Superhuman AI for heads-up no-limit poker: Libratus beats top professionals | Science
Inner workings of victorious AI revealed by researchers: Libratus AI defeated top pros in 20 days of poker play - ScienceDaily
CMU team publishes paper on how their poker-playing AI beat the best humans | TribLIVE
Unlike Go and Shogi, "Poker" in Card Game is "incomplete information game" which is compelled to fight in incomplete reply where opponent's hand is not released, so poker is generally the best It is known as a game where it is difficult to develop algorithms to locate hands. For that reason, the fact that poker has functioned as a measure of the evolution of AI has been functioning, and the accomplishment that AI "Libratus" developed at Carnegie Mellon University accomplished a virtue of breaking human professional players is that AI development It is praised as the historical feat of.

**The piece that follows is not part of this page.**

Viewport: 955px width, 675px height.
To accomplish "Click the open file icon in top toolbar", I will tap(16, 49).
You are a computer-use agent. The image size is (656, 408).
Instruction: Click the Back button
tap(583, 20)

Artificial intelligence and poker confrontation with four pros a complete victory of artificial intelligence - GIGAZINE
Dr. Thomas Sandolm of Carnegie-Mellon University published a paper on science journal Science on Libratus's tactics on December 15, 2017, about 11 months after the historic feat, how he overcame humans in poker Did.
According to the paper, the strategy taken by Libratus was roughly divided into three approaches. The first approach, the first approach, is to do the work called "abstraction of the game".Texas HoldemIn poker, a huge number of branch points, "10 161 powers" appears. This is a tremendous number that it is more than the number of substances in the whole universe and calculating all these is impossible even with the latest computers. So, for the easier calculation, Libratus's first module seems to work first abstracting games. For example, although there are several kinds of "flash" hands such as King High Flash and Queen High Flash, grouping by considering them all as the same one means to reduce the number of hands to think. Likewise, since there is no big difference between the case where the wager is 100 dollars and the case of 101 dollars, these are also grouped and simplified. The abstraction done in this first phase is named "blueprint (blueprint) strategy" to form a coarse strategy for the later round.

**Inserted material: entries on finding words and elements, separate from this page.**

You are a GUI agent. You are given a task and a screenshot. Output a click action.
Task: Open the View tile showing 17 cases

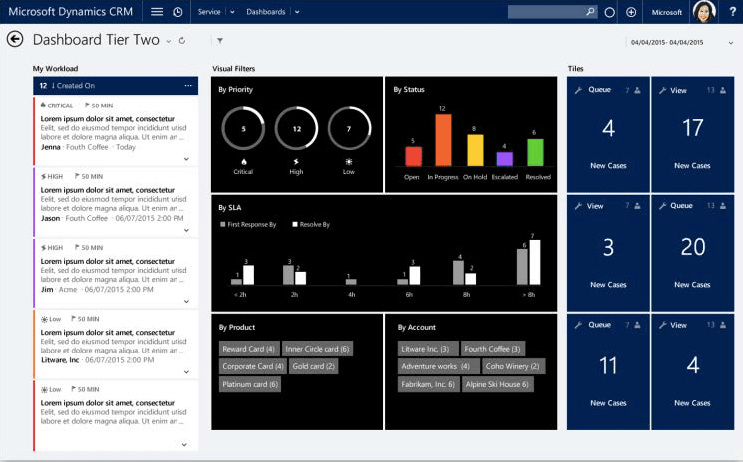click(x=692, y=130)
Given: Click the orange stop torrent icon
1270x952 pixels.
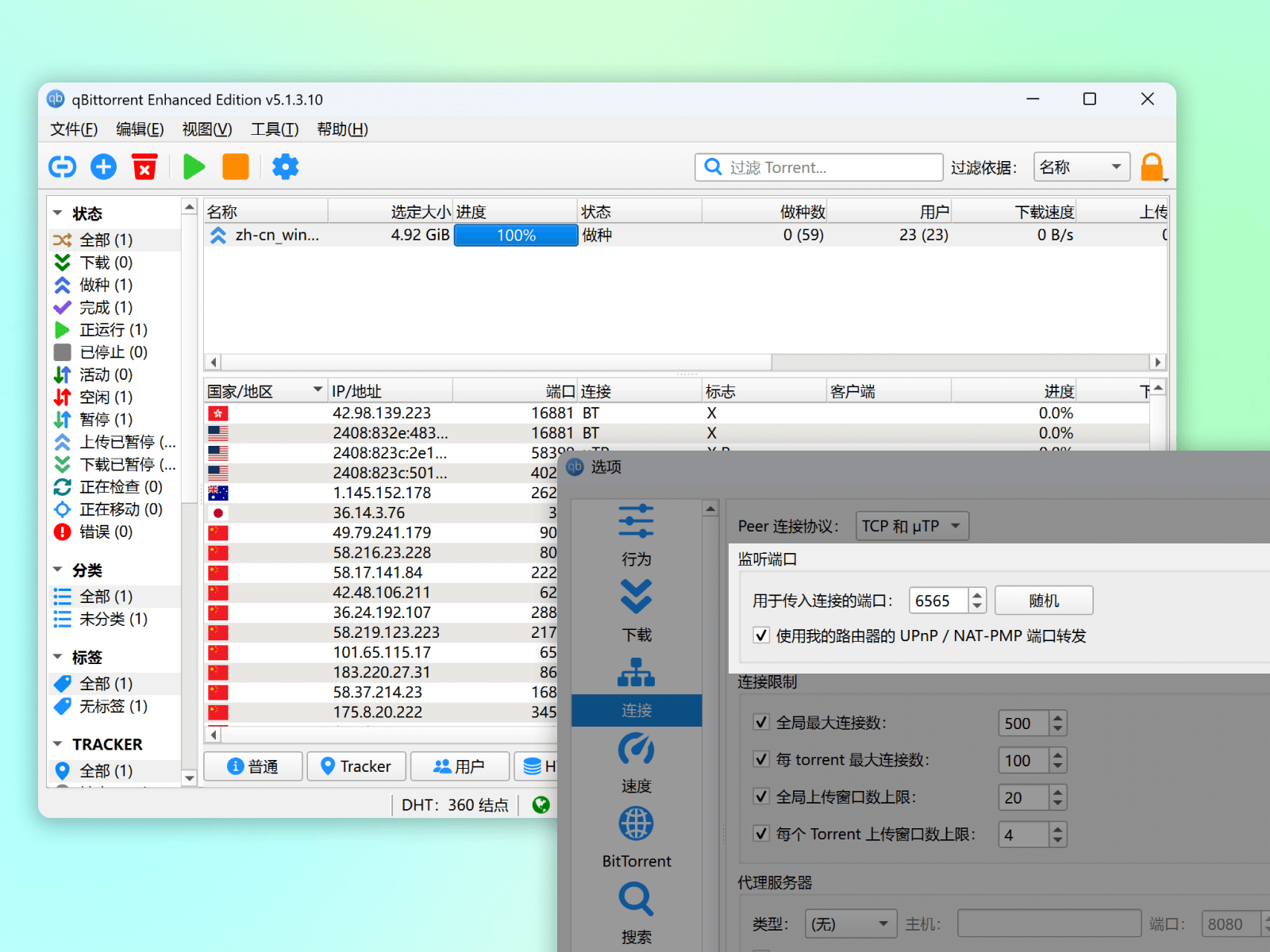Looking at the screenshot, I should [236, 167].

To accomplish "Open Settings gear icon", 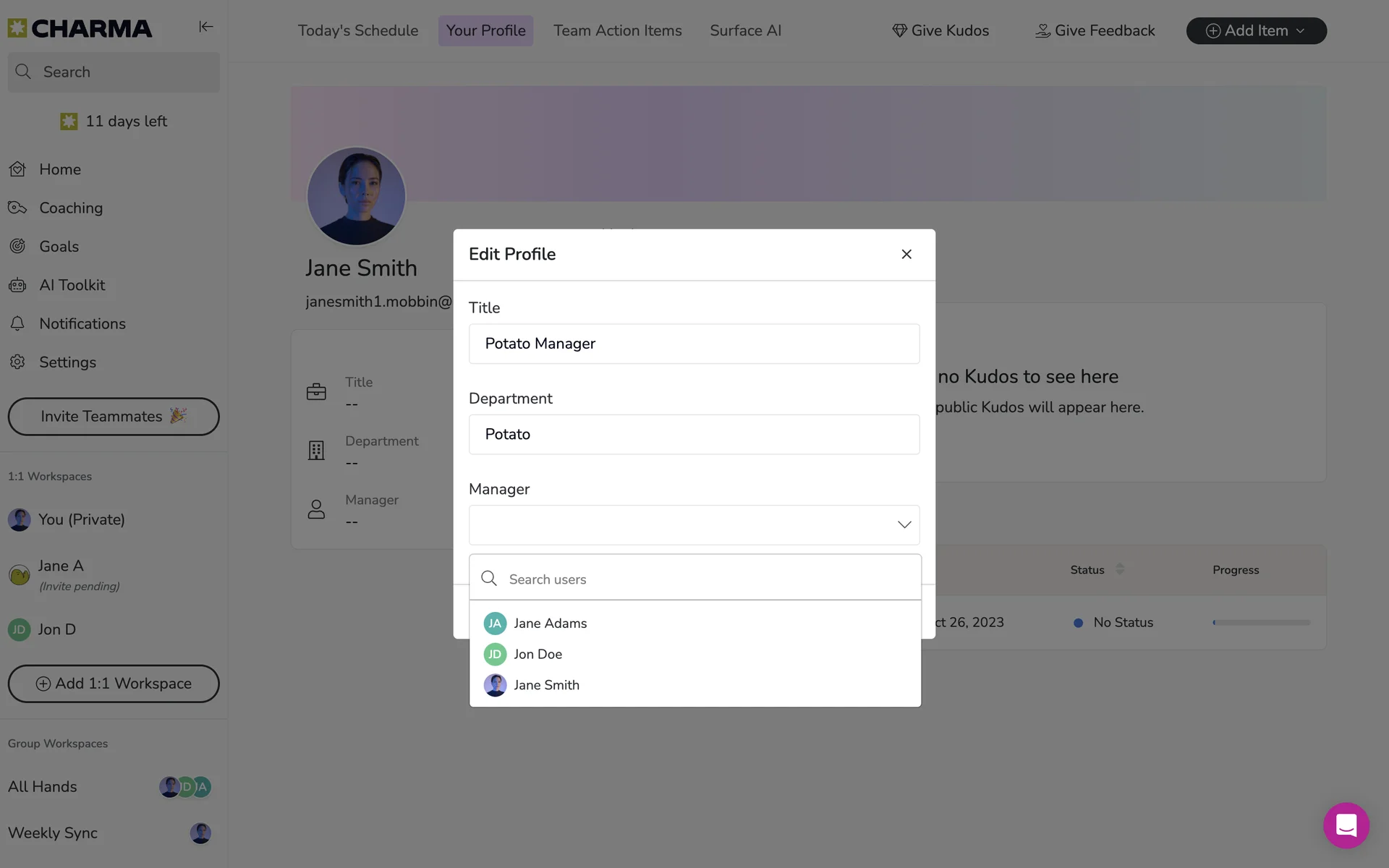I will pyautogui.click(x=17, y=362).
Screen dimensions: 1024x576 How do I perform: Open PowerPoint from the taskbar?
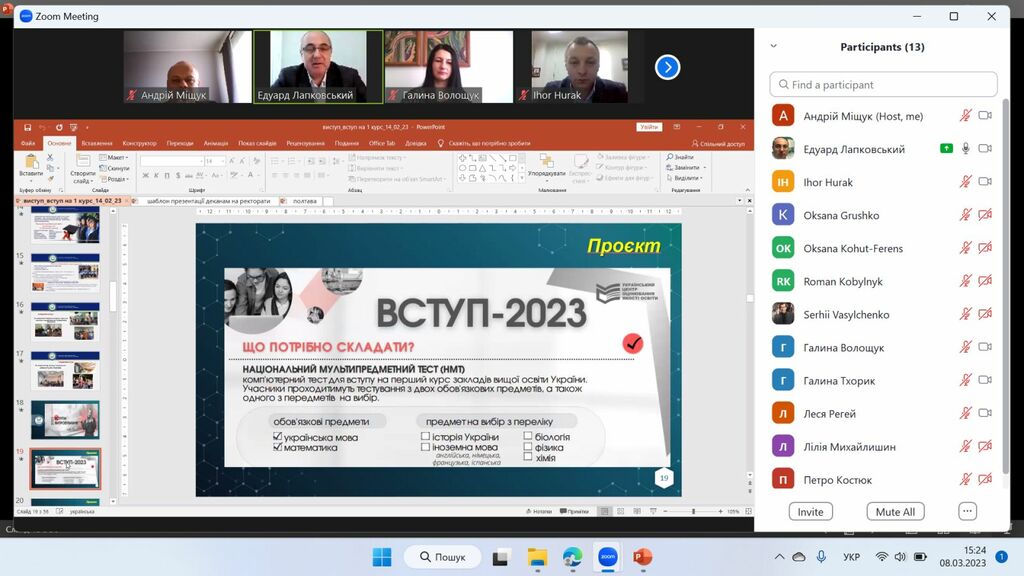[x=642, y=557]
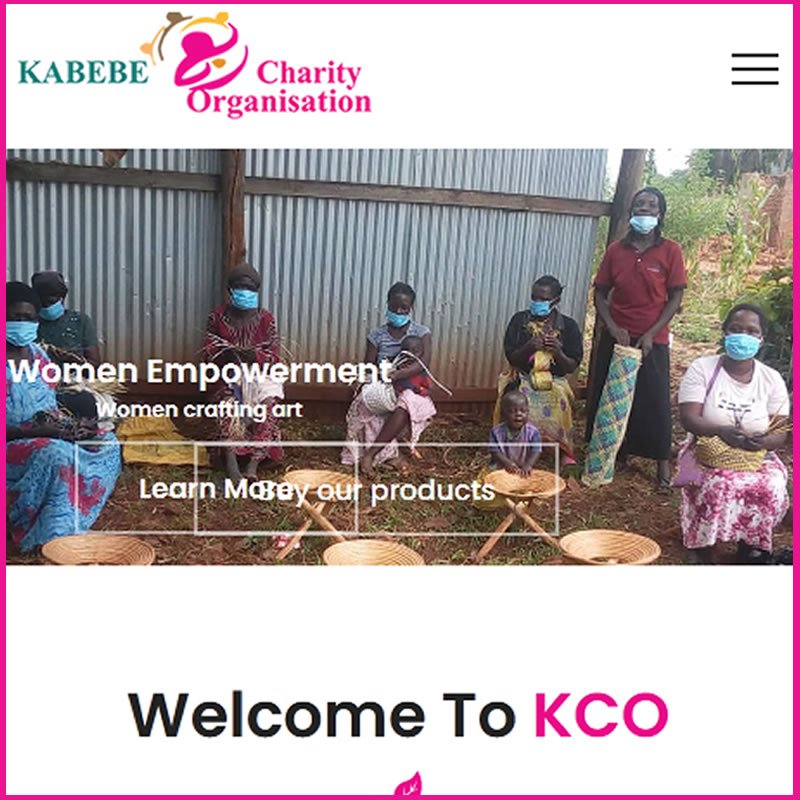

When the game enters the second half, Libratus' s second module begins to make finer strategies from the information on how you played in a small battle (sub game) until then. By the time it approaches the final stage, Libratus says it will refine the second-stage strategy based on how the game has developed. In pokerBluffThe other module is used to shake the opponent, but each time the opponent human player makes a movement that is not abstracted, the second module treats it as a sub game and calculates it, incorporates another model into the assembly strategy It is said to do.

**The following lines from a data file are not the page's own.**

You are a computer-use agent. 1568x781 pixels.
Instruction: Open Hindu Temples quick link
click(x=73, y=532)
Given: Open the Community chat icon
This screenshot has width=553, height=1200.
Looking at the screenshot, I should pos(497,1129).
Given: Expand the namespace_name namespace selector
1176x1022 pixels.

The final third module is a process of "self-improvement" to further enhance the blueprint strategy. It is said that it fills up the "branches" lacking in abstracting in the blueprint strategy here. However, since this amount is too huge for calculating all this work, it seems to simplify the calculation by making use of the actual behavior of human beings. "AI finds mistakes in other strategies using machine learning and uses it," says Dr. Sandrum explaining the work in the third module. In order to detect potential holes in this blueprint strategy, he seems to be analyzing the stake of the opponent.
Although the content described in the paper is too difficult for an amateur to understand, the results obtained by Libratus's strategy of going through three stages are as shown in the graph below. Libratus (red) does not lose chips from beginning to end, after the midfield, it continues to take chips one-sidedly so that the graph draws a straight line and defeat the four professional players by the full flaw.